_What you should do_. Reproduce everything from the start of the rows down to the line containing "Looking at the image, I should click on (30, 737).", substituting "Find the position of" for "Identify the location of" and leaving all else unchanged.
(Given data)
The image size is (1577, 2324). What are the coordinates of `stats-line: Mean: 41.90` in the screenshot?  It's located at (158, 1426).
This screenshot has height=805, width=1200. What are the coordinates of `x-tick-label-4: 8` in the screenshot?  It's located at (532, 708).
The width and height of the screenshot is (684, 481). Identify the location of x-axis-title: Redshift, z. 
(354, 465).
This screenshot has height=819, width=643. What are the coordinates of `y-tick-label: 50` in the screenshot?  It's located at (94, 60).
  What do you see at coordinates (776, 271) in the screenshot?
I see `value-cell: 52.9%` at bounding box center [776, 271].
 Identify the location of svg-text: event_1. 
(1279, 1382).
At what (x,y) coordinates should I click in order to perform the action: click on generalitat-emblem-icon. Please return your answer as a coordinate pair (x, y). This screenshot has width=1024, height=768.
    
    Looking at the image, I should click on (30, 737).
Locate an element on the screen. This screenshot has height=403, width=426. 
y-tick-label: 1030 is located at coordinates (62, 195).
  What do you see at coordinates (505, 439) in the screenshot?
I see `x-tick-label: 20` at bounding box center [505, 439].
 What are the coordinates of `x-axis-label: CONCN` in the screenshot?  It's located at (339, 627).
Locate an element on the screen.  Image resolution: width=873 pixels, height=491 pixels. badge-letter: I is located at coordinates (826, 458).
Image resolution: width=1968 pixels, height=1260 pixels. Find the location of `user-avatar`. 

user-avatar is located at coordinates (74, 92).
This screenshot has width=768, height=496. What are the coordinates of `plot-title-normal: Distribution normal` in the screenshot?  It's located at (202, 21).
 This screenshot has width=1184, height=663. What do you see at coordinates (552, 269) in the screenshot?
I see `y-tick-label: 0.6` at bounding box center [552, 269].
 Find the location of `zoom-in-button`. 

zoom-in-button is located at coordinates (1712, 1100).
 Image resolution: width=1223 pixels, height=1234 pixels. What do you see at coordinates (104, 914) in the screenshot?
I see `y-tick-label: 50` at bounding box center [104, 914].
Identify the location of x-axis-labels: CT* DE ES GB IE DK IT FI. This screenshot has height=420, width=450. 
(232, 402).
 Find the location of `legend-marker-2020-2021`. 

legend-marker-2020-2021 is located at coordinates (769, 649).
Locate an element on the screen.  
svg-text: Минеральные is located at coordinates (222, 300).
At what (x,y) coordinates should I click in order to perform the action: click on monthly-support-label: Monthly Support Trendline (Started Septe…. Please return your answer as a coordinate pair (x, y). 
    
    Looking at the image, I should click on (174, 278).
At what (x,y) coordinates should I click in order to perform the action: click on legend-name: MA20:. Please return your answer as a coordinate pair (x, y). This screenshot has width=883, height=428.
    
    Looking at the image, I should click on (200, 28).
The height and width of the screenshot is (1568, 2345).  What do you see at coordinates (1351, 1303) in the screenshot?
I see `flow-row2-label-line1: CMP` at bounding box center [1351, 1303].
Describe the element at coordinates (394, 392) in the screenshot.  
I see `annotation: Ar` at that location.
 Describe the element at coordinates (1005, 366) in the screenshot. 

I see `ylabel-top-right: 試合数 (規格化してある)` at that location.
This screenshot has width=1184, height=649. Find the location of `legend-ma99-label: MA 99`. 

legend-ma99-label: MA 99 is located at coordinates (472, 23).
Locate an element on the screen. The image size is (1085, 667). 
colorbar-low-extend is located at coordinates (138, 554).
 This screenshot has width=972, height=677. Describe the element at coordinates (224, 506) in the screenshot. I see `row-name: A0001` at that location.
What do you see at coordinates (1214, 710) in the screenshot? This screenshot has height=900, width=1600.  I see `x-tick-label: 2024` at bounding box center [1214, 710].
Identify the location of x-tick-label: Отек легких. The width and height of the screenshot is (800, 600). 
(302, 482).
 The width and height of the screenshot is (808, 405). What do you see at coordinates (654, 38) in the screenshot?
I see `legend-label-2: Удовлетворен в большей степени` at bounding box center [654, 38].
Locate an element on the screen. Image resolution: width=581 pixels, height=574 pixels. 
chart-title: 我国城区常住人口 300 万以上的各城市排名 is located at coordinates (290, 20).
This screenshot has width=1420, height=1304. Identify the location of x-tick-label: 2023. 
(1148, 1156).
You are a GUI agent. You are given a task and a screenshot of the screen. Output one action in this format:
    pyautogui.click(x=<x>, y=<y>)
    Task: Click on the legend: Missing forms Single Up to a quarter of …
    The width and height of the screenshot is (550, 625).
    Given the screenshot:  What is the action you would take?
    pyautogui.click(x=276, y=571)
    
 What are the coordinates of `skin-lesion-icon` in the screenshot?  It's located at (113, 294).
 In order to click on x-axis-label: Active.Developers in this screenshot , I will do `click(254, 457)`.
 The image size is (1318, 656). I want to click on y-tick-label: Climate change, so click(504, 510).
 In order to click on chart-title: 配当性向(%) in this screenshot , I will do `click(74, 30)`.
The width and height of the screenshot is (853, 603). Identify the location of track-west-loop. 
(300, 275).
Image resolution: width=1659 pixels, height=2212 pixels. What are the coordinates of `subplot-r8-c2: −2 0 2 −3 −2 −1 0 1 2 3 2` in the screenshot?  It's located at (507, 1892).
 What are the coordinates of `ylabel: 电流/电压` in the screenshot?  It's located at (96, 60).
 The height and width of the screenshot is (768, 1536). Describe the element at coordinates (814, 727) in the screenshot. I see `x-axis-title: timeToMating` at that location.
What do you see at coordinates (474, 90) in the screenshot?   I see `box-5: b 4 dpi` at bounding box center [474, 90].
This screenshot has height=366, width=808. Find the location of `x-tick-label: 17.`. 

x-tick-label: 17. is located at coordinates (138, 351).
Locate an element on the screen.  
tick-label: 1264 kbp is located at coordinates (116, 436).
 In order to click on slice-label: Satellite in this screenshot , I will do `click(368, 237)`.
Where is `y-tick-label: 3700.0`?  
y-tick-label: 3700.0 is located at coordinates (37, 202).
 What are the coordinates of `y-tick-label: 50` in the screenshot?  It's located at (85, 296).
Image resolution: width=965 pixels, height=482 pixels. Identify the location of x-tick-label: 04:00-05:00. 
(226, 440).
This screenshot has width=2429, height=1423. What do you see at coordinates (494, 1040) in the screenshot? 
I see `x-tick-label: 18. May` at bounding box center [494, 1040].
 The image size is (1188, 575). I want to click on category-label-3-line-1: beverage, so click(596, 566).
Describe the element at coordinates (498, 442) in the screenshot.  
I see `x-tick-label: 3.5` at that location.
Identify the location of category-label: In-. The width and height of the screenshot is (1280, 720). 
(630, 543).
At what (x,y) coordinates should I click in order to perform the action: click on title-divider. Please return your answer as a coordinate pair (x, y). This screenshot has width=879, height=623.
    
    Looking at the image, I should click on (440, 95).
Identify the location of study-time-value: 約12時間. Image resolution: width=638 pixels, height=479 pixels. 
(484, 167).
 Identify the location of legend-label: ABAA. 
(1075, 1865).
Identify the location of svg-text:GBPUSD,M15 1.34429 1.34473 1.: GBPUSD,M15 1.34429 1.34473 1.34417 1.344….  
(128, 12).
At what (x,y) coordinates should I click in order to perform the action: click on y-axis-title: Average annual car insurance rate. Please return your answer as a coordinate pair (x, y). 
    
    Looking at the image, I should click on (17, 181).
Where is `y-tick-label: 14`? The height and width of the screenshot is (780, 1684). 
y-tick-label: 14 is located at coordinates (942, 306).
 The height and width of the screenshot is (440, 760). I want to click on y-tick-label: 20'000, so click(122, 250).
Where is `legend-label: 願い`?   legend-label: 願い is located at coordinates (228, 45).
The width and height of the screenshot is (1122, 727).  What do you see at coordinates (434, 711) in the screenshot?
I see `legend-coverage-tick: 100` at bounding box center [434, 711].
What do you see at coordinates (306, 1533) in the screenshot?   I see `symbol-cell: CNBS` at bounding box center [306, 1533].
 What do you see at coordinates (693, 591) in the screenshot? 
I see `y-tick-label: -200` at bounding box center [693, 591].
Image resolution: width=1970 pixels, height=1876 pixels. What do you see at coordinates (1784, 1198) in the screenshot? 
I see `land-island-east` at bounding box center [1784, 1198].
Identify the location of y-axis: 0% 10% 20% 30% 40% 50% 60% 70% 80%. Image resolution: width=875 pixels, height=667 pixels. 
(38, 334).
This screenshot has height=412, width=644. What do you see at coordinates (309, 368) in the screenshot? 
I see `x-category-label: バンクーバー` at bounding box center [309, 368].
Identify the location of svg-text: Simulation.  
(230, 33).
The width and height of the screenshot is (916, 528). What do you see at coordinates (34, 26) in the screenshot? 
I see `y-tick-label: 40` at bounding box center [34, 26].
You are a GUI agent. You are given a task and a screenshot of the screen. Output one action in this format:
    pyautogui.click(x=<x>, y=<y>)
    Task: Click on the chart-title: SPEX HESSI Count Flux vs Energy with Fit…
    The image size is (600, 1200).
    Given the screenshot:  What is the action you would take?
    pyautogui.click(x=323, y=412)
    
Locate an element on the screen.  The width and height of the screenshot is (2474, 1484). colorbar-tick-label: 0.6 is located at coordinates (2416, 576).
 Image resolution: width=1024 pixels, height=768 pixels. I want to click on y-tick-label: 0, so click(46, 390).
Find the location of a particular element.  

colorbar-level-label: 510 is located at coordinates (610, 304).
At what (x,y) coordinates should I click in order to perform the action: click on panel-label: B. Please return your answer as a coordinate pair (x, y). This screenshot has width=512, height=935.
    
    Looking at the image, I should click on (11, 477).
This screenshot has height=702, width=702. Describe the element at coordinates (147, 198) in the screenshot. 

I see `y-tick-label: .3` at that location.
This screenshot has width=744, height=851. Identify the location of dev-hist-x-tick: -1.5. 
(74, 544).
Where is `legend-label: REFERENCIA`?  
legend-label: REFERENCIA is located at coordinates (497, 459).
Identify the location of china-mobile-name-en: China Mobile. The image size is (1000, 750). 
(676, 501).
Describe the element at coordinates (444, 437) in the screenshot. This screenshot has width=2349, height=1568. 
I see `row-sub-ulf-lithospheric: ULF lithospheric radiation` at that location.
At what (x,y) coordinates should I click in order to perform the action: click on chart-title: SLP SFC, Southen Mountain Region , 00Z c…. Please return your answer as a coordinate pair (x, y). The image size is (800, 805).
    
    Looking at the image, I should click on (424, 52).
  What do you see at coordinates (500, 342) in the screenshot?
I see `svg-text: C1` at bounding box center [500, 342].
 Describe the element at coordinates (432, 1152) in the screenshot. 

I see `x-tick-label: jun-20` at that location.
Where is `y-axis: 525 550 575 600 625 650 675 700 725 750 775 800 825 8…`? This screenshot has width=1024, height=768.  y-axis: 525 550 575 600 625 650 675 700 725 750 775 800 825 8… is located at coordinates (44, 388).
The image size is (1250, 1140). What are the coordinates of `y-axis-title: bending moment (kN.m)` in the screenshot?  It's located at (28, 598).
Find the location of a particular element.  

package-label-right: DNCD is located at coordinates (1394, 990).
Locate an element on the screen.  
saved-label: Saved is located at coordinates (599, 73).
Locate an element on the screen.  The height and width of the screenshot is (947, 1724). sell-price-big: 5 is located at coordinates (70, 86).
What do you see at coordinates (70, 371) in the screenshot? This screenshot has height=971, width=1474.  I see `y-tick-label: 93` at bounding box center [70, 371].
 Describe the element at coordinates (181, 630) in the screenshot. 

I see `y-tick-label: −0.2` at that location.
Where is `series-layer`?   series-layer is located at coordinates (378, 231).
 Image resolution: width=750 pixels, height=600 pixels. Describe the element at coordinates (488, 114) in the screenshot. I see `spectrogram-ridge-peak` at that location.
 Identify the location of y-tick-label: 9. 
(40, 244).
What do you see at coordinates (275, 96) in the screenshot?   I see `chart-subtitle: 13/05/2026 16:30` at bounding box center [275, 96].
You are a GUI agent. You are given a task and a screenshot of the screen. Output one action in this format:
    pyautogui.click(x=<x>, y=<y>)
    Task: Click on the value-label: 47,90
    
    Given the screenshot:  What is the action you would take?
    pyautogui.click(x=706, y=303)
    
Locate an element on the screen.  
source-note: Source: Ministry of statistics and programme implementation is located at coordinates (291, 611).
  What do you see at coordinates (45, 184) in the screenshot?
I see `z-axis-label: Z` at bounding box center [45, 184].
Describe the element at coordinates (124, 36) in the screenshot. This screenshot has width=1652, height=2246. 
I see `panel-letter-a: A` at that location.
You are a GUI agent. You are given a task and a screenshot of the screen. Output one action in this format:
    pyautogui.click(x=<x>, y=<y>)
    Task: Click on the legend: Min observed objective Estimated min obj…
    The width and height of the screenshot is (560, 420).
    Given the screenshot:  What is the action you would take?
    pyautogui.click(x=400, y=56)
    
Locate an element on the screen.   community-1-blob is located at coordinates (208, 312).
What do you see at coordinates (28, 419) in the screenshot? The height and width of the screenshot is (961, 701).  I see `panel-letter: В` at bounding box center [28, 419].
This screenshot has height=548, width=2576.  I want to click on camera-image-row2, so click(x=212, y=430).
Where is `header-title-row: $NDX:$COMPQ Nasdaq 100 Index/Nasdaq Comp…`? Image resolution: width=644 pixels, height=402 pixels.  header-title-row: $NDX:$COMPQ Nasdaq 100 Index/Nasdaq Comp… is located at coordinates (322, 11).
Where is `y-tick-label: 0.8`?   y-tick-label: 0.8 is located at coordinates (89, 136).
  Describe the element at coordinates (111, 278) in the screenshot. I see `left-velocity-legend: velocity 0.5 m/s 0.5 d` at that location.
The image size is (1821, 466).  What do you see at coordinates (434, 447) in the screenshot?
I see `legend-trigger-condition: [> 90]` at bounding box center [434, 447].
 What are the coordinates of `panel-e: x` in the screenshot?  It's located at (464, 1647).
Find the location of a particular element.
(End Given data)
_Result for this exercise_.
The image size is (1577, 2324). What are the coordinates of `stats-line: Mean: 41.90` in the screenshot?  It's located at (158, 1426).
This screenshot has height=805, width=1200. What are the coordinates of `x-tick-label-4: 8` in the screenshot?  It's located at (532, 708).
The width and height of the screenshot is (684, 481). Find the position of x-axis-title: Redshift, z. 
(354, 465).
This screenshot has height=819, width=643. What are the coordinates of `y-tick-label: 50` in the screenshot?  It's located at (94, 60).
  What do you see at coordinates (776, 271) in the screenshot?
I see `value-cell: 52.9%` at bounding box center [776, 271].
 Find the position of svg-text: event_1. 
(1279, 1382).
At what (x,y) coordinates should I click in order to perform the action: click on generalitat-emblem-icon. Please return your answer as a coordinate pair (x, y). This screenshot has width=1024, height=768.
    
    Looking at the image, I should click on (30, 737).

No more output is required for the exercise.